Les Saints des Derniers Jours (et Jésus par la même occasion) devaient être avec moi car, sitôt dénichées sur le site Familysearch de leur Eglise les lieux et dates de décès de mes arrière-arrière-grands-parents, voilà-t-y pas qu’une nouvelle info s’affiche lorsque je tape pour la xième fois depuis trois ans le nom de mon arrière-grand-mère Augustine Elisa DELFOSSE : selon le recensement, en 1906 elle habite Anzin (Nord) avec sa fille Augusta et… Rodolphe ENGLEBERT, qualifié de « nourrisson, belge, deux ans, né à Bruxelles en 1904 ».

Là, comme ça, l’info peut paraître banale, éventuellement un peu curieuse, mais je peux vous dire qu’il s’agit en réalité d’un véritable coup de tonnerre. Car le petit Rodolphe n’a strictement aucun lien de sang avec mon arrière-grand-mère DELFOSSE, épouse MALVOISIN : il est le fils naturel de ma grand-tante Florence, sœur de mon grand-père Victor ENGLEBERT récemment marié à ma grand-mère Marthe MALVOISIN, l’une des cinq filles d’Augustine. Autrement dit, mon arrière-grand-mère française élève dans les corons d'Anzin le neveu de son beau-fils belge.

Je ne sais si vous suivez. C’est complexe. Inattendu. Surprenant. Et puis, réflexion faite, pas tant que cela, au fond ! Mon étude minutieuse du recensement de 1906 à Valenciennes (près de mille pages !!!) m’a déjà appris que la maman du bambin, Florence ENGLEBERT, y est à l’époque servante chez un avocat.
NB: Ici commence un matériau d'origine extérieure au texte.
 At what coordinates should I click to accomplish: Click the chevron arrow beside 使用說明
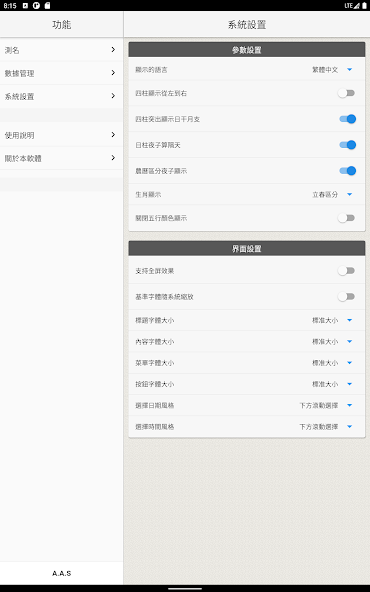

C’est cela la véritable incongruité. Pourquoi ma grand-tante s’est-elle installée à Valenciennes ? Son frère, mon grand-père, y travaillait depuis quelques années comme représentant de commerce. Soit ! Mais elle ? Pourquoi l’a-t-elle rejoint ? Et puis, en relisant attentivement l’acte de mariage de mes grands-parents, je constate que la mère de mon grand-père (et donc de Florence) habitait également Valenciennes en 1904. Pourquoi ? Sans doute parce que, sans profession, c’est lui qui subvenait à ses besoins. J'imagine que, ayant accouché à Bruxelles de son petit garçon sans père, sa sœur Florence a ensuite rejoint son frère et sa mère dans le Nord de la France, mais que, lorsqu’il se marie, mon grand-père ne peut prendre en charge à la fois sa jeune épouse, sa mère, sa sœur et le bébé de celle-ci. Florence doit donc trouver du boulot. La voilà servante dans une bonne maison. Mais qui s’occupera du bébé ? J’ignore pourquoi ce n’est pas sa mère, ce qui eut été logique. Quoi qu’il en soit, le voilà confié à la belle-mère française de son oncle Victor. J’imagine que la jeune mère allait voir son fils à Anzin, banlieue minière proche de Valenciennes, durant ses rares jours de congé. Dure, dure, la vie des « filles mères » !

Combien de temps cet arrangement dura-t-il ? Impossible à dire. Je sais seulement que mes grands-parents (et mon arrière-grand-mère ENGLEBERT) étaient de retour à Liège en 1907, à la naissance de leur fille aînée. Florence les suivit-elle ? Je le suppose puisqu’elle ne tarderait pas à épouser un certain Joseph DELAHAUT, de Tilff, qui élèverait le petit Rodolphe comme son fils. L’histoire finit donc mieux qu'elle n'avait commencé.